Soviet Jews Push Back on Trump’s Executive Order

By Gabe Cahn, HIAS.org

Soviet Jews Push Back on Trump’s Executive Order

Olga Tomchin (R), a human rights and immigration attorney in Northern California, alongside a newspaper clipping from shortly after her arrival in the United States in 1993.

(Courtesy: Olga Tomchin)

When the executive order banning refugees was signed by President Trump on January 27, it sent shockwaves through the American Jewish community. But some members of the Jewish community—who still feel defined by their refugee experience—immediately identified with those affected by Trump’s actions.

“Refugee status is not merely a stamp on paper; it's a state of mind and heart which forces one to risk it all for better life,” said Arkady Grinshpun, who was assisted by HIAS and arrived in 1993. “We feel affinity and kinship to those in the same plight.”

Grinshpun, along with more than 1,200 other Soviet Jews who have resettled in the United States, signed on to a letter supporting the U.S. refugee resettlement program and opposing Trump’s policy.

The letter reads in part, “on the basis of our Jewish values and our own experiences as Soviet Jewish refugees, we stand in solidarity with refugees fleeing Syria, Central America, and oppression and death throughout the world.”

Olga Tomchin, a human rights and immigration attorney in Northern California who came to this country at the age of five with her family in 1993, helped organize the effort.

"As a Soviet Jewish refugee, I feel a deep moral duty to pay forward the activism that allowed my family to flee to the United States,” she told HIAS.org.

Julia Bikbova, a former soviet Jewish refugee from Ukraine now practicing law in the Chicago-area, added, “we were given all these opportunities in United States to become who we are today. And therefore, we advocate that the children and families just like ours, be they from Syria or Ukraine, are given the same opportunities that we were given.”

The letter originated on a Facebook group for former soviet refugees and immigrants from Russia, Ukraine and other FSU countries.

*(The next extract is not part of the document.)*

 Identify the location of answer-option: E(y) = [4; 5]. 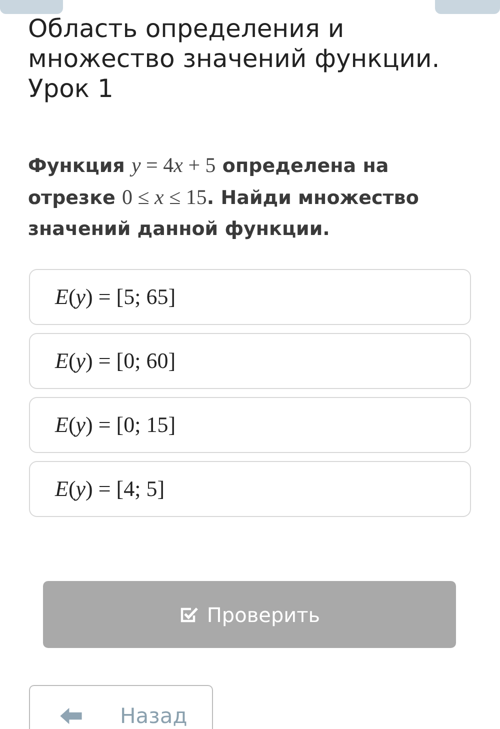
(250, 489).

It has since been signed by several notable figures, including authors Gary Shteyngart and Masha Gessen and singer Regina Spektor.

Part of the group’s message is to demonstrate the integral contributions refugees have gone on to make in our society—becoming doctors, scientists, lawyers, human rights leaders, principals and teachers, CEOs, veterans and artists.

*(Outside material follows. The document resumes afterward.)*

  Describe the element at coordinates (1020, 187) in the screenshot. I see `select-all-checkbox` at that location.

The other part? To testify to the very nature of the refugee experience and the values of an America that welcomed them instead of turning them away.  

“I just want to remind people how hard it was,” said Kathy Livschiz, who came to this country as a child in 1989. “Who are we, to deny people fighting for their lives, a chance to make it?”

As for those who may have national security concerns, Marina Trad responded, “we were no more Communist than today's refugees are terrorist.” Trad, who came to America in 1988, added, “people only abandon their homes and lives if their situations are unbearable.”

Vlad Khaykin, a San Francisco-based Jewish professional who also helped get the initiative off the ground, called it a “central imperative” of his faith. For Khaykin and others, the Torah’s commandment to welcome the stranger isn’t an abstract notion, “we really DO know how it feels because we lived it ourselves. Thus, this act of solidarity with other refugees is rooted in deeply personal, lived experience.”

He also cited the groundswell of grassroots activism in the American Jewish community that helped open the doors for Jews coming from the Former Soviet Uniona movement being echoed today.  

“For me, it is also a matter of repaying a debt,” Khaykin said.